BEGIN Data excerpts
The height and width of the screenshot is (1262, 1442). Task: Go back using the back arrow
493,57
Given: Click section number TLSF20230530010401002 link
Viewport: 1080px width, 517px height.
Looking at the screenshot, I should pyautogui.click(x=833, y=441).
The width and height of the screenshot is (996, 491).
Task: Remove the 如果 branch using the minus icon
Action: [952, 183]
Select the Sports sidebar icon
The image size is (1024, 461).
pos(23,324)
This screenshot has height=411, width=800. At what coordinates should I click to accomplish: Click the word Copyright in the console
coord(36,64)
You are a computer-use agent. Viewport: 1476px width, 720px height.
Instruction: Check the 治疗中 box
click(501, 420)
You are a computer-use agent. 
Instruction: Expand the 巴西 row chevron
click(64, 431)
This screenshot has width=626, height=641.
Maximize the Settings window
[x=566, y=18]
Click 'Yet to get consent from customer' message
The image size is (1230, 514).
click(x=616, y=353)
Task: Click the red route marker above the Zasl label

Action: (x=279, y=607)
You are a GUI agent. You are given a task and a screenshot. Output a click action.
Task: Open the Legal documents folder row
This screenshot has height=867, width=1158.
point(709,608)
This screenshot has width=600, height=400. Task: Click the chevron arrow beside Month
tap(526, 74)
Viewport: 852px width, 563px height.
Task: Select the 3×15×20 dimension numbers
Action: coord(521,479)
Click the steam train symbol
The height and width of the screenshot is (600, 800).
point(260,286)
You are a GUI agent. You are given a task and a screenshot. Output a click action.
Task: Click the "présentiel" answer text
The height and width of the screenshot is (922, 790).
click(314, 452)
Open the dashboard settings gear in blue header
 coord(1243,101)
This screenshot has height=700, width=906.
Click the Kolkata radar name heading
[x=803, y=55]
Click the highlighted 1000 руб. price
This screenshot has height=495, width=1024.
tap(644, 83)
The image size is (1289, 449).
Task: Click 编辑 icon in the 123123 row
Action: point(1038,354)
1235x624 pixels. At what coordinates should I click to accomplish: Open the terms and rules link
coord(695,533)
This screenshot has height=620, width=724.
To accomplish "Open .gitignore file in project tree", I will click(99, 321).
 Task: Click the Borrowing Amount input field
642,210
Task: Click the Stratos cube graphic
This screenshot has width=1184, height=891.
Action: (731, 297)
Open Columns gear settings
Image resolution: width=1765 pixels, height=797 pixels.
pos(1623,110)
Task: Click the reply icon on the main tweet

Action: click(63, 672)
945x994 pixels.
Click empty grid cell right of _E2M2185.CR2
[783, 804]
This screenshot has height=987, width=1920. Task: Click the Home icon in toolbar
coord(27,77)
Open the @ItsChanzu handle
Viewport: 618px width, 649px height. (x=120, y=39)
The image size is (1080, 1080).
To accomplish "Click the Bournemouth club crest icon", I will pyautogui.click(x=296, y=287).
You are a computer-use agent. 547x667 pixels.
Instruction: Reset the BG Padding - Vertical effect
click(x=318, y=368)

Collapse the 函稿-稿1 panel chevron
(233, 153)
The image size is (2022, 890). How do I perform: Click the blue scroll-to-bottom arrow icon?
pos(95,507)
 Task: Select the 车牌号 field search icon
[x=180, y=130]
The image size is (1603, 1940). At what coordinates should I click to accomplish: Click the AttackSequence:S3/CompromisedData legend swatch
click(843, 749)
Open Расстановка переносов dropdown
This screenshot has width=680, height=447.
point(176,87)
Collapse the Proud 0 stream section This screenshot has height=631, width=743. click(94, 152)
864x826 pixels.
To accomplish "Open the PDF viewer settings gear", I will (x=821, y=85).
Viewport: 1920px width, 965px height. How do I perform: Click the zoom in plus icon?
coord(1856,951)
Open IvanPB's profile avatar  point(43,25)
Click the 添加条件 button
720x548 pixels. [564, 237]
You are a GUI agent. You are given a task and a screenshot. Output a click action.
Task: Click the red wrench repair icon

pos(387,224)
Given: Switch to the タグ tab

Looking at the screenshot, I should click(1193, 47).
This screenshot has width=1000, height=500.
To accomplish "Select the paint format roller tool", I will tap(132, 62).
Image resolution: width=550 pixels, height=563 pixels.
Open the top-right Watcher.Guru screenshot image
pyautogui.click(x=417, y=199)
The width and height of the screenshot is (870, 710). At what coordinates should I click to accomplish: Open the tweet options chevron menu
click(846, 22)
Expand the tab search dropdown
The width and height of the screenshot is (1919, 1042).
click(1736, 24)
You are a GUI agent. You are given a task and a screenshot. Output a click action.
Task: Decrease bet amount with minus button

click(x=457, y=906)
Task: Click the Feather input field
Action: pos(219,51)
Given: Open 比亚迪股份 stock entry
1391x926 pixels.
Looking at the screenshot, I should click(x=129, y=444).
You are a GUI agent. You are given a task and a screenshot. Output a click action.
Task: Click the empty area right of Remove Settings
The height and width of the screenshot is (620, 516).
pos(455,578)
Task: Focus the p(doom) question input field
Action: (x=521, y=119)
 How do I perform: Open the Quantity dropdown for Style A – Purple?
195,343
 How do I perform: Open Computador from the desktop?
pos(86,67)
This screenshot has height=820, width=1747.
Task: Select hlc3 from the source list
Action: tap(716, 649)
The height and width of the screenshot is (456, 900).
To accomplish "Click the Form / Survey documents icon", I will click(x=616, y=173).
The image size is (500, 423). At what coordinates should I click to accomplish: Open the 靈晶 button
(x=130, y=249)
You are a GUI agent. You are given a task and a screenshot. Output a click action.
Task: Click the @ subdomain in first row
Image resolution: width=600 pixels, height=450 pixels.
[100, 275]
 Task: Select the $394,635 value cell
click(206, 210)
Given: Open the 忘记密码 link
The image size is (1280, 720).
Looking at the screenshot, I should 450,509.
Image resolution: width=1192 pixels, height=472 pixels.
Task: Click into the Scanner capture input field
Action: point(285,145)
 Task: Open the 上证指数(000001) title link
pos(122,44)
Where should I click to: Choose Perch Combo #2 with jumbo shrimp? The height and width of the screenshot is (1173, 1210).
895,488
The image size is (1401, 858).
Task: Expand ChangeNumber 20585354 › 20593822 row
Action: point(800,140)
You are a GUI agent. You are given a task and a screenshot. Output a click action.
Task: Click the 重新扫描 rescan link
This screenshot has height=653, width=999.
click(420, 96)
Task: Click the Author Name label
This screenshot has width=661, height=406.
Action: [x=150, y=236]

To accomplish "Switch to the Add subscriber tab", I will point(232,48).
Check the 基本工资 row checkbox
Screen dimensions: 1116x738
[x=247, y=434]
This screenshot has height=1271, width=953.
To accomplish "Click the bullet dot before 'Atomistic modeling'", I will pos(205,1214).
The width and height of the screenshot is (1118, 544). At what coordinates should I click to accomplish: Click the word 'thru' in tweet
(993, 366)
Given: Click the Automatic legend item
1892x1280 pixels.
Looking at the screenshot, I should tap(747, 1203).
END Data excerpts
Task goal | Only lines with the word "section" are wanted. Find and copy them from the records above.

Output |
Given: Click section number TLSF20230530010401002 link
Collapse the Proud 0 stream section This screenshot has height=631, width=743. click(94, 152)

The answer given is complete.